An Open Letter to Enfield Council
As a deaf journalist (Stephen) and a deaf counsellor (Pauline) living in Enfield, we write urgently to ask you as council leader to reconsider your imminent funding cut to a lifeline for some of the borough's most vulnerable people.
At last week's Deaf Forum meeting at Community House, attended by several of your fellow councillors, the local deaf community was caught unawares by the decision to cease funding - in just three weeks' time - of the Deaf Project's information and advice work.
When questioned at the Deaf Forum, each and every one of your six councillors present conceded that they were unaware of this decision's potentially devastating impact on local deaf British Sign Language users. Many deaf people who use British Sign Language as their first or preferred language also lack sufficient fluency in English as a second language to engage non-specialist information and advice services.
In this context, your Head of Strategy Performance and Policy Doug Wilson's proposal to outsource the service to Community Barnet is a grave risk. Community Barnet is a generic service provider that does not have specialist staff with deaf awareness or British Sign Language skills. It does not provide an equivalent service to Enfield's Deaf Project and merely signposts enquirers to other information services (who in turn also lack these specialist skills).

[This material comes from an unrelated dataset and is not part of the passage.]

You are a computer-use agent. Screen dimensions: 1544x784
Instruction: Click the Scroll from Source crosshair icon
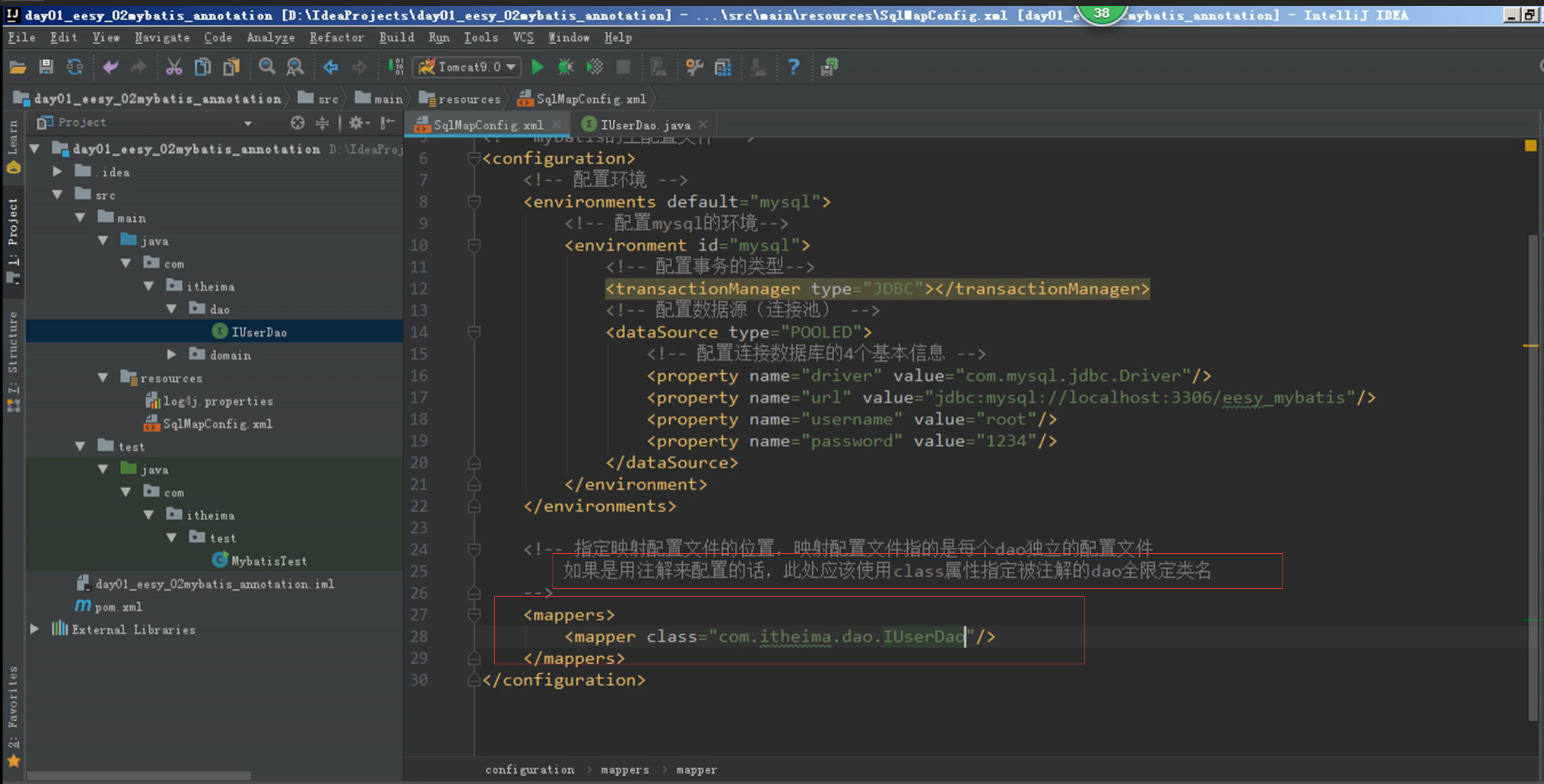click(x=297, y=122)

Neither do the Council's website or telephone services address the issue. These are English language-based and inaccessible to those reliant on British Sign Language. Last night, many of Enfield's Deaf Project users testified to the positive impact of the information and advice service. From health to social care, financial to legal matters, the service plays a generally unacknowledged role in pre-empting individual client situations from deteriorating to crisis stage. In doing so, it effectively reduces workload on other already hard-pressed borough services.
We do empathise with the predicament that the council faces, due to central government funding cuts, and the dilemma that you face of prioritising services within a shrinking annual budget.
However, we fear that on this occasion councillors have been poorly advised. The proposed cuts will represent a false economy due to worsening of local deaf people's health and social outcomes and the resultant increased pressure on other borough services.
Indeed, Mr Wilson's proposal will potentially increase costs within the borough. If and when deaf people present to Community Barnet, or to other information and advice providers, they will only be able to access such services through the provision of sign language interpreters, working on fee-basis. And under the Equality Act, you will be legally bound to provide dramatically increased fees paid to enable sign language interpreter access - or face potential legal action for failure to do so.
In the final analysis, we fear Mr Wilson has overlooked that it is far more cost effective to maintain a specialist information and advice hub, even on a modest scale as currently provided by Enfield's Deaf Project, than to offload hidden costs onto other borough services.
We now have just three weeks before the Deaf Project's information and advice service closes. Over a decade of accumulated deaf-specific relationships and insight will be lost. May we urge you, Doug, to intervene and halt this funding cut before it is too late?